UPDATE 3: The big hex has been converted to a Y6!

Benefits are mostly pretty obvious, although the cool factor is somewhat reduced

See the test flight here:



UPDATE 2: Took it for another fly



UPDATE: had a chance to shoot some more video. Still haven't felt game enough to mount the gimbal, but that will happen soon.

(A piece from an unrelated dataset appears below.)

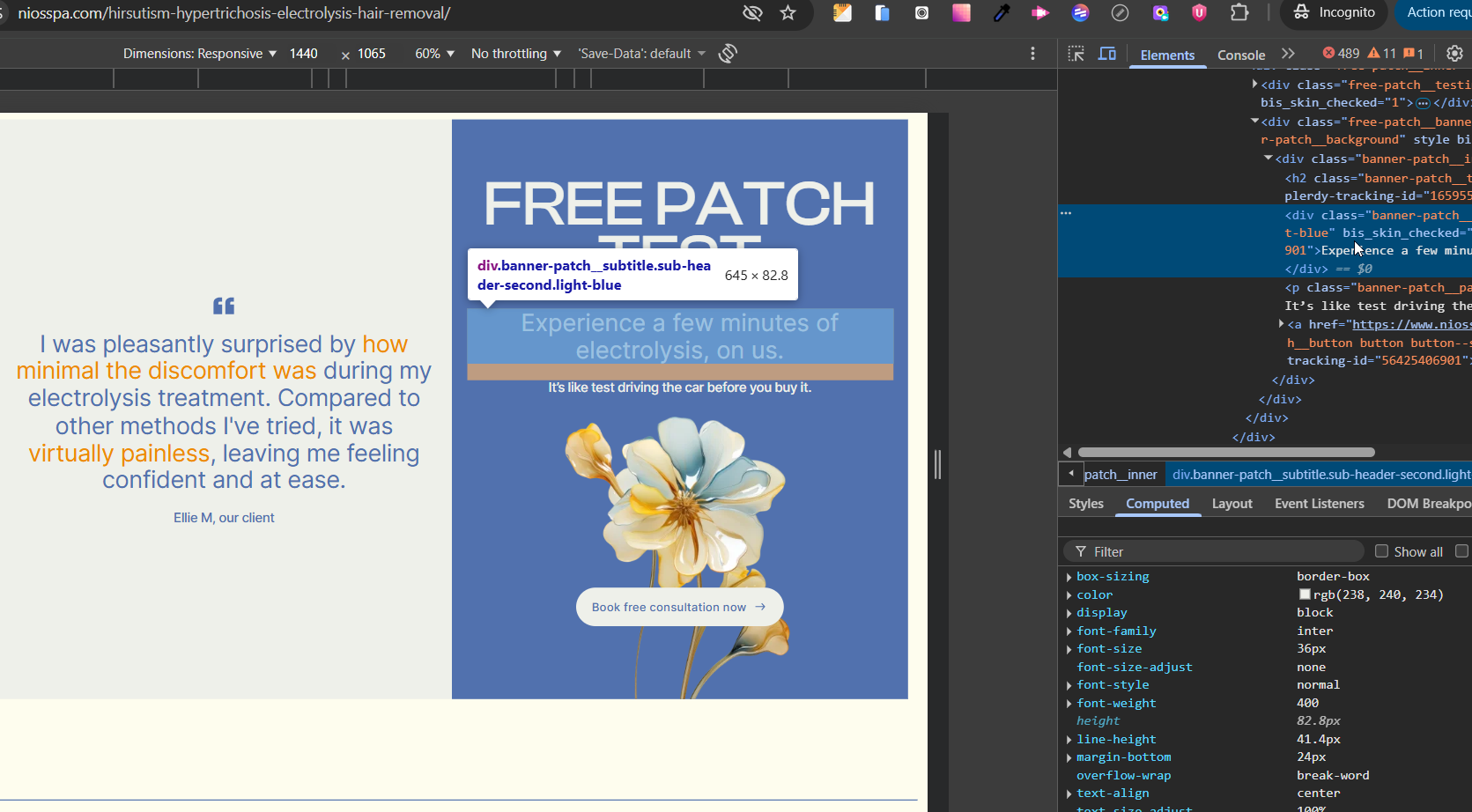1472x812 pixels.
Task: Click the color rgb(238, 240, 234) swatch
Action: coord(1305,595)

I've set up a number of failsafes and am doing some final tuning to sort out the flight characteristics.

scuse the cheesy dubstep....


UPDATE: bit of an update for new readers... the big hex flies but is far from finished I haven't yet flown the camera and gimbal but it's close! just waiting for a new 12V regulator to power the video transmitter.





-------------

Hi there!

I thought I would share my experience designing from scratch and building a "heavy lift" (15kg+ thrust, about 3kg weight, not inc. payload) hexacopter.

I've only ever touched racing mini-quads, so I started my foray into heavy lift with the "HAL" (heavy aerial lift) Turnigy frame from HobbyKing. The frame is okay, but not amazing, and I always wanted this copter to be a hex for the additional lifting capacity. I got two of the frames for $4 including shipping in a sale, so it was a good place to start learning how to fly the Pixhawk PX4 and my Dragonlink radio.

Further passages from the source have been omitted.